• Page excerpt:
____________

Status is even more ambiguous. Who decides which state has status and how is it to be attained or lost? It is all very well to talk about Great Powers exerting society-wide influence, as Arnold Toynbee did, but the question is, which society? And is there something such as ‘society’ upon which any nation can radiate overwhelming influence? After all, the question of the West’s influence is based on an assessment of the ‘Westernisation of the world’, but to what degree was this all-pervasive or was it merely confined to select, vocal elites? Many today would argue the latter and question any essentialist notion of the ‘spread of the West’ or even ‘Western values’.
So, what can India do to facilitate its rise? Can it be a Great Power? And what kind of a Great Power will it be, if it becomes one?
In our lifetime, the world has turned from a U.S.-led universe to a duopoly, a world of America and China. We could yet see India being added to that list. But for India, this would mean a society-wide preparation which ought to have started a decade ago. This preparation means the nurturing of an understanding of what it means to rise to greatness in the world for a nation, and asking if India’s journey would be different from that of America’s or China’s?
India’s journey in the acquisition of material power is a work in progress. To balance this, India has attempted to build narratives of status that derive legitimacy from non-material sources—whether it is anti-colonialism or fighting poverty, and more recently, a renewable energy approach to fighting climate change.
The acquisition of this status is getting more complex because it is increasingly unclear who could legitimately grant the ascension on the status scales—is the United Nations irretrievably compromised? Is the US still a source of any kind of status legitimacy except in some material aspect? Can a European Union that is struggling to keep its flock preach to the world? How can Britain sustain the myth of its own projectionism if—as many suggest would come true sooner rather than later—it is no longer ‘great’ Britain but only little Britain following a Scottish referendum?

____________

• Collected data:
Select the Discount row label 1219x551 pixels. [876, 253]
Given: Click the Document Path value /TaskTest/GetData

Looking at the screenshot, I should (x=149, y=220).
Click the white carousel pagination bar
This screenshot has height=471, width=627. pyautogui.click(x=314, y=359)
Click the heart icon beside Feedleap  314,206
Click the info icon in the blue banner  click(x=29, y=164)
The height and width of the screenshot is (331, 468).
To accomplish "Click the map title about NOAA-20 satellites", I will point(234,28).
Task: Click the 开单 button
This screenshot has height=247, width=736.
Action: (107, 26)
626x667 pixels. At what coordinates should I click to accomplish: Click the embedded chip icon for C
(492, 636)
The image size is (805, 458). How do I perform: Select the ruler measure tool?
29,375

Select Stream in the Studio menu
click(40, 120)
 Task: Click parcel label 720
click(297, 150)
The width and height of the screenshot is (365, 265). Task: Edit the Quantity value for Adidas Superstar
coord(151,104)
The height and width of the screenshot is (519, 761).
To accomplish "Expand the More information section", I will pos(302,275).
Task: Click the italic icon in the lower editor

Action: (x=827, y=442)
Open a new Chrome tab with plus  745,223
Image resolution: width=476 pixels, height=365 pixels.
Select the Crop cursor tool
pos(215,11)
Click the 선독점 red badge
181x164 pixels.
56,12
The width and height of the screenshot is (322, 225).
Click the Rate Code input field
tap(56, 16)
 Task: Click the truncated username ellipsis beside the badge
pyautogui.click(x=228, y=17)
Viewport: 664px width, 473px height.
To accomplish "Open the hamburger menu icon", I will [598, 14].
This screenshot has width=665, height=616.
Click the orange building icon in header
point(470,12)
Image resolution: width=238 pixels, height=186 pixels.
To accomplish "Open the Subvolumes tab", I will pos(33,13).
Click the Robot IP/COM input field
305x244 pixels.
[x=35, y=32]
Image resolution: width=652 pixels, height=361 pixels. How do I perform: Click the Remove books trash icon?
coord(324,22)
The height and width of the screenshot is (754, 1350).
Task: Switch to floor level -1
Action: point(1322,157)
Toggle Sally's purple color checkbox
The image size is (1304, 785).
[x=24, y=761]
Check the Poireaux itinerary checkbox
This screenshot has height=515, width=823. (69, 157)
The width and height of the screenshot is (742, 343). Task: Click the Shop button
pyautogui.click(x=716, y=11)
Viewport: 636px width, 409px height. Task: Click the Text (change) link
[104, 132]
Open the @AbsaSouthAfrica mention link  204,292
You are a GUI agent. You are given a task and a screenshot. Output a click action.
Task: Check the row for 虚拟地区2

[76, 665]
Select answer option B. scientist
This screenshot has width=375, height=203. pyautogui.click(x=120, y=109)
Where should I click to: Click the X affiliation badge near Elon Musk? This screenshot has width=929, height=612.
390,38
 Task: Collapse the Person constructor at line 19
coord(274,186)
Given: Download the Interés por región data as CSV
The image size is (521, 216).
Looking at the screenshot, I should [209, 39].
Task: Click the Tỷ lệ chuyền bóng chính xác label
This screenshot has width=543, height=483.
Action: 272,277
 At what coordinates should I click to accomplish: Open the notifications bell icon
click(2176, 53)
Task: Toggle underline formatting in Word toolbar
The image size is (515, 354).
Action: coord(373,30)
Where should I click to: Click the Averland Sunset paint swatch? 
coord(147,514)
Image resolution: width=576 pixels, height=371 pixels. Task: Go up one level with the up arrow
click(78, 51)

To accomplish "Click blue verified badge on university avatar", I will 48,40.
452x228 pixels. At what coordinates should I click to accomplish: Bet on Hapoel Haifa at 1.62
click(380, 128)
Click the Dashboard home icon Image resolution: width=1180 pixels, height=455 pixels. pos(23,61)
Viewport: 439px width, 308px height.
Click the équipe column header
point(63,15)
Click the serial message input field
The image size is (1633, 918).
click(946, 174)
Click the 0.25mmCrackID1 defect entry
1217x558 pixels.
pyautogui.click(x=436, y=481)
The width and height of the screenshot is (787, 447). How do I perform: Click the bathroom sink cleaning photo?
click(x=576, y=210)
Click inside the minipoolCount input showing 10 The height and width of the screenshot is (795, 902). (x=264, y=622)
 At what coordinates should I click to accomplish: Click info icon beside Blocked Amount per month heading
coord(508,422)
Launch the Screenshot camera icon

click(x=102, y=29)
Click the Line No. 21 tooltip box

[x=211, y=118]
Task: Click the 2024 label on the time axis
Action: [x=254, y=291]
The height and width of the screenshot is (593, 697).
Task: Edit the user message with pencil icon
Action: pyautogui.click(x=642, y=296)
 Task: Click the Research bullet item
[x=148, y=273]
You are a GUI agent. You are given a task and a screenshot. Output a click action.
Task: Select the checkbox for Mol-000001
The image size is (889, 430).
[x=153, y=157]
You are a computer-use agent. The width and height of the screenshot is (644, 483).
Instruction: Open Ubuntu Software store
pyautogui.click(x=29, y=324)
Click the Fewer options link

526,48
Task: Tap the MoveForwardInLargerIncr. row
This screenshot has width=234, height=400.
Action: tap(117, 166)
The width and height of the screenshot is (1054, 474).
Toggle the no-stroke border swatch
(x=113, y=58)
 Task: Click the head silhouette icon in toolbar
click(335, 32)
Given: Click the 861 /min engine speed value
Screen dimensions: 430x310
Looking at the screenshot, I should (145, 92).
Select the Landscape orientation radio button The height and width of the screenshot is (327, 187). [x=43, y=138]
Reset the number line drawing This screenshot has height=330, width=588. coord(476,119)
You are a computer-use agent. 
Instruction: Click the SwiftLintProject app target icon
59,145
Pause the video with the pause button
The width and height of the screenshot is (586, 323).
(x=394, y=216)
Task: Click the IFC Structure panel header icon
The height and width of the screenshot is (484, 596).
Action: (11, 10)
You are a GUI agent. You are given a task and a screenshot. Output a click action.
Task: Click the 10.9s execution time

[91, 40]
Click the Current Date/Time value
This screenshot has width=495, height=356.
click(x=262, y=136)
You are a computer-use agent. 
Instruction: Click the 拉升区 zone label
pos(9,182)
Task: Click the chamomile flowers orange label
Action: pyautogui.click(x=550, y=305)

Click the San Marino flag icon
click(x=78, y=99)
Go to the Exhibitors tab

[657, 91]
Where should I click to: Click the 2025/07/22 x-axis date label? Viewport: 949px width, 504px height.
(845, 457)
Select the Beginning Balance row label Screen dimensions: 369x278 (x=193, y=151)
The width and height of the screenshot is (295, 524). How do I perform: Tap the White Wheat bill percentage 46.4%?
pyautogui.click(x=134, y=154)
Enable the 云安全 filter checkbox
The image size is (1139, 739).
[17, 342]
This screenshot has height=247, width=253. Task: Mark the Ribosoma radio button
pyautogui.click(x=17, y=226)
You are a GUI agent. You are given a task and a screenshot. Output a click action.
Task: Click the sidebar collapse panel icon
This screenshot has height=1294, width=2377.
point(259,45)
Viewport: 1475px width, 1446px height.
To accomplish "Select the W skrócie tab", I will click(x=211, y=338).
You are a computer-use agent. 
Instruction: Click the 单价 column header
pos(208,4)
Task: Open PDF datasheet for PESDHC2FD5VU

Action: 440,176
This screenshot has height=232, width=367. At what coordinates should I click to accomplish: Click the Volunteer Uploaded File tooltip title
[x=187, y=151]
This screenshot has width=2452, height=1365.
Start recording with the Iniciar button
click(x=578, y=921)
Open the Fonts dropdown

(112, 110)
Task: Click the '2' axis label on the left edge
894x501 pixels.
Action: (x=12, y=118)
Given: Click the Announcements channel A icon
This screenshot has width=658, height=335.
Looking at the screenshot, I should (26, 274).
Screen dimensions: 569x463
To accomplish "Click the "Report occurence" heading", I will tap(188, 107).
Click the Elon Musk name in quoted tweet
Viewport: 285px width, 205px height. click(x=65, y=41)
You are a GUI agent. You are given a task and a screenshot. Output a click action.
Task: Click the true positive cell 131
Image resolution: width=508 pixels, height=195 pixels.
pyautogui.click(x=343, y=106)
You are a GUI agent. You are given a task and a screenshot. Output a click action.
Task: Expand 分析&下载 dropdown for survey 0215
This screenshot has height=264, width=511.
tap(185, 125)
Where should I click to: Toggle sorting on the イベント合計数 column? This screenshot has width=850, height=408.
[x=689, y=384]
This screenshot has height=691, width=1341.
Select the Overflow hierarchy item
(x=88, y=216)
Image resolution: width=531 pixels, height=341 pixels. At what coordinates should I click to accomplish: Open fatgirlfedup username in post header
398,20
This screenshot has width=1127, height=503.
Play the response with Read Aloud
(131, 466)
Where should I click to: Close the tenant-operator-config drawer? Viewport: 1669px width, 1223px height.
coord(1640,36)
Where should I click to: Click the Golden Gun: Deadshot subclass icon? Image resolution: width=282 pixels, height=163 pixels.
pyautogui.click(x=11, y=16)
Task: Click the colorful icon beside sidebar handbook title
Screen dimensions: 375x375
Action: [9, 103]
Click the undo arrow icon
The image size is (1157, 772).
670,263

____________

• Tasks to carry out:
1) Revise the passage on India's rise to Great Power status from "The acquisition of this" up to and including "a Scottish referendum?", replacing "United Nations" with "G20".
2) Carry on the passage about India and Great Power status from the point where it ends.

• Results of the tasks:
1)
The acquisition of this status is getting more complex because it is increasingly unclear who could legitimately grant the ascension on the status scales—is the G20 irretrievably compromised? Is the US still a source of any kind of status legitimacy except in some material aspect? Can a European Union that is struggling to keep its flock preach to the world? How can Britain sustain the myth of its own projectionism if—as many suggest would come true sooner rather than later—it is no longer ‘great’ Britain but only little Britain following a Scottish referendum?

2)
India’s challenge, then, is in a sense multifold. It is trying to rise with low material expenditure. Its material resources and economic might is a work in progress, and it is trying to acquire status in a world where the sites that could grant it seem themselves compromised.
This flux is hurdle-filled, and an opportunity. The hurdles are obvious, but the opportunities are not. India has an opportunity to define two critical things: it can define afresh the parameters upon which its rise would be adjudged, and it can have some leeway in finding sites, including by carving new alliances that mix the developed and the developing world (Japan, Oceania, and Africa) from which the legitimacy of its rise can be acquired.
This is the first of a series of essays I intend to write charting an understanding of India’s rise, and I conclude this one by saying that how skillfully India is able to negotiate this new world, where both the parameters and sites giving legitimacy to its rise is in flux, would be the defining aspect of its foreign and economic policy in the next two decades.